(Text shown)
==*==

Page revised in July 2011.

- Segni
(detail of a fresco at S. Onofrio)

Ferdinand Gregorovius, a German historian best known for his studies on medieval Rome, spent the summer of 1860 at Genazzano with his friend Johannes Muller, a painter; the two decided to go on a ride across the Volsci Mountains to see the Pontine Marshes. The journey was described in an account (Aus den Bergen der Volsker) written by Gregorovius for a German paper (you can read the English translation by Dorothea Roberts in Bill Thayer's Web Site). Muller was a watercolourist who later on opened a studio in Piazza Barberini.

(left) Porta Maggiore; (right-above) inscription of the Volumnii (Ist century BC); (right-below) inscription celebrating Emperor Caracalla

Gregorovius and his friend reached Segni after a ride of three hours across the valley of the River Sacco which they crossed near Valmontone; they entered the town through Porta Maggiore, which, notwithstanding its name, was the only gate. In the XIXth century Segni occupied only a part of the site of ancient Signia, a town on the northern side of the Volsci Mountains which according to tradition was conquered (or founded) by Tarquinius the Proud, the last Roman king in 513 BC.
Ancient Roman inscriptions and fragments of reliefs can be seen on the walls of many buildings of the town.

==*==

(Written task 1) Repeat the passage about Segni between "Gregorovius and his" and "of the town.", inclusive.
(Written task 2) Render this sentence from the passage about Segni in Spanish: "Ancient Roman inscriptions and fragments of reliefs can be seen on the walls of many buildings of the town."
(Written task 3) Carry the passage about Segni forward from its last sentence with a few more of your own.

(Recorded data)
==*==

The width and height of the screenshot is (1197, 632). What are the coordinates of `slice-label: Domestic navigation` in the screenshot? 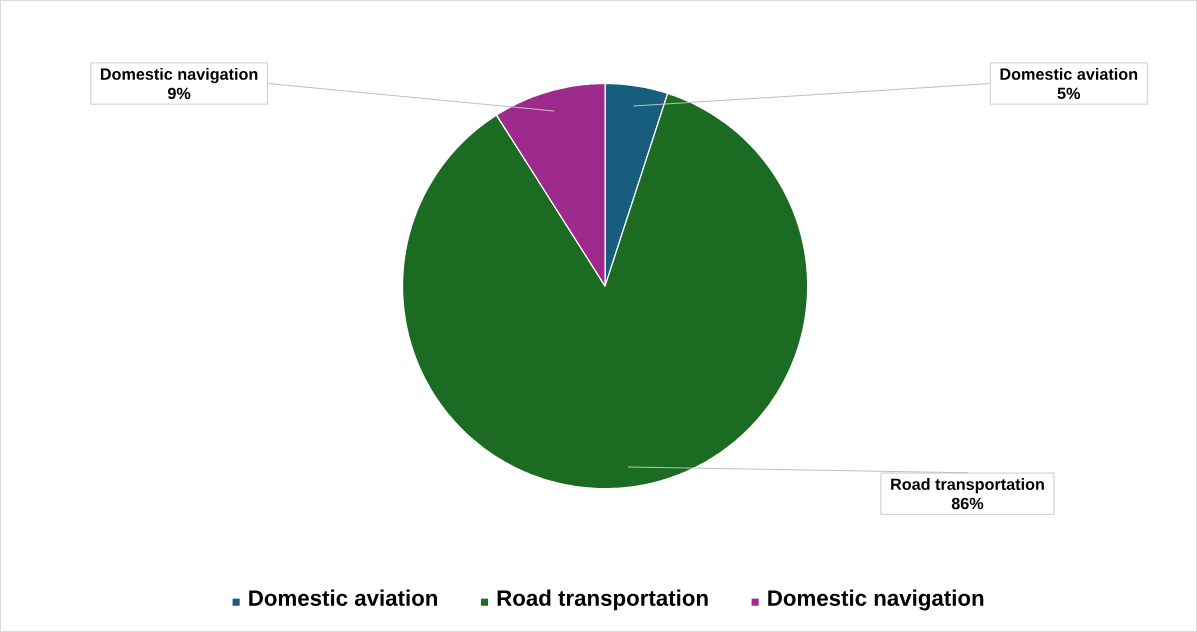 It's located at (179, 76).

==*==

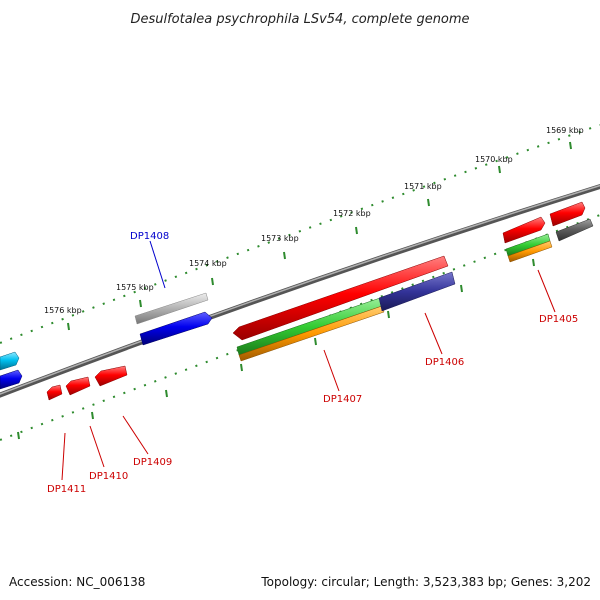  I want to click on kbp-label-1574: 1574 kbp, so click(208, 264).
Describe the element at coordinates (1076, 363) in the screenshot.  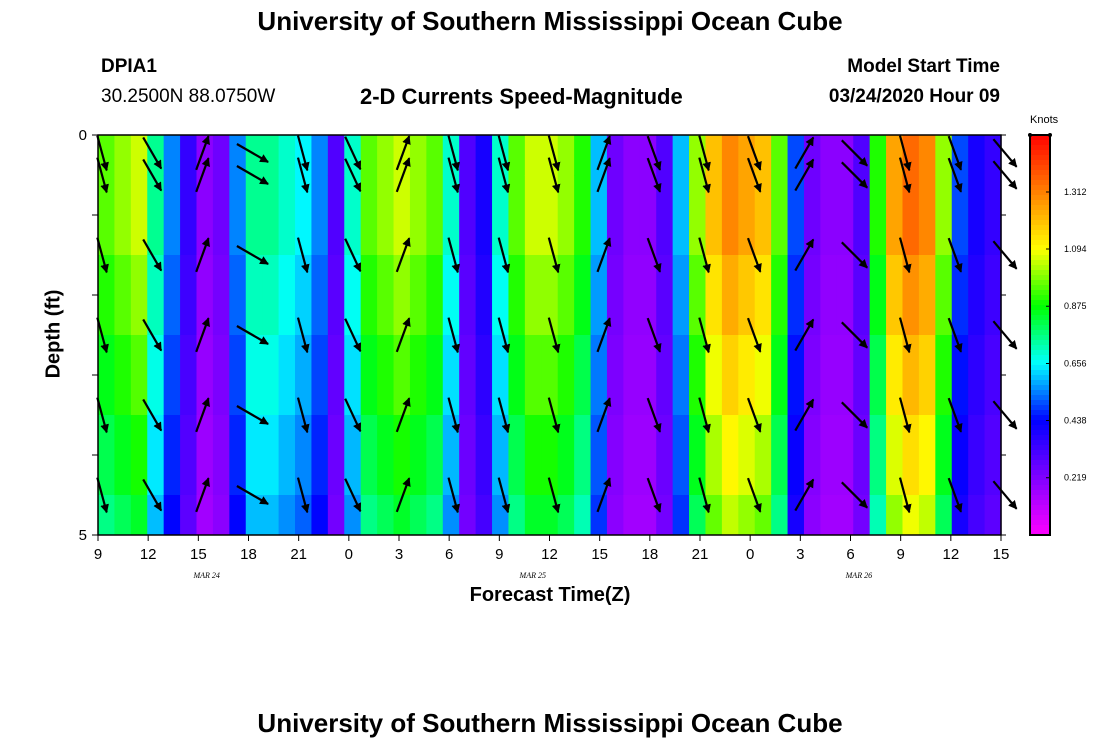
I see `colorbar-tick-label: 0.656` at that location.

==*==

(Exercise output 1)
Gregorovius and his friend reached Segni after a ride of three hours across the valley of the River Sacco which they crossed near Valmontone; they entered the town through Porta Maggiore, which, notwithstanding its name, was the only gate. In the XIXth century Segni occupied only a part of the site of ancient Signia, a town on the northern side of the Volsci Mountains which according to tradition was conquered (or founded) by Tarquinius the Proud, the last Roman king in 513 BC.
Ancient Roman inscriptions and fragments of reliefs can be seen on the walls of many buildings of the town.

(Exercise output 2) En las paredes de muchos edificios de la ciudad se pueden ver inscripciones romanas antiguas y fragmentos de relieves.

(Exercise output 3)
Gregorovius was impressed by the poor houses he saw in Segni; they were built with white calcareous stones mixed with black tufo which overall gave them a grey colour; today most external walls have been covered by an outer layer, while flowers and climbing plants give the houses a bright appearance.

(left) Medieval building; (right) Ponte Scarabeo

Similar to nearby Montefortino, Segni was plundered by the troops of Pope Paul IV in 1557, but it still retains some medieval buildings.
Ponte Scarabeo is a medieval arch built between a house and the ancient Roman walls; its unusual name is associated with a tale about a scarab donated by a Carthaginian prince to a local girl.

Medieval bell towers: (left to right) Cathedral, S. Pietro and S. Stefano

The Romanesque bell towers of Segni are a sign of the importance acquired by the town in the XIIth and XIIIth centuries when several popes resided there for a short time; in 1198 Lotario dei Conti di Segni, a member of the family which ruled Segni, became Pope Innocent III, one of the most important popes of the Middle Ages and a keen asserter of the supremacy of the popes over kings and emperors.

Cathedral: (left) interior; (right) inscription celebrating St. Thomas of Canterbury and St. Bruno of Cologne.

The cathedral of Segni was entirely redesigned in 1626-57 in a period during which several families competed for being assigned the town which eventually was assigned to the Sforza Cesarini (who had another fiefdom at Genzano in the Alban Hills).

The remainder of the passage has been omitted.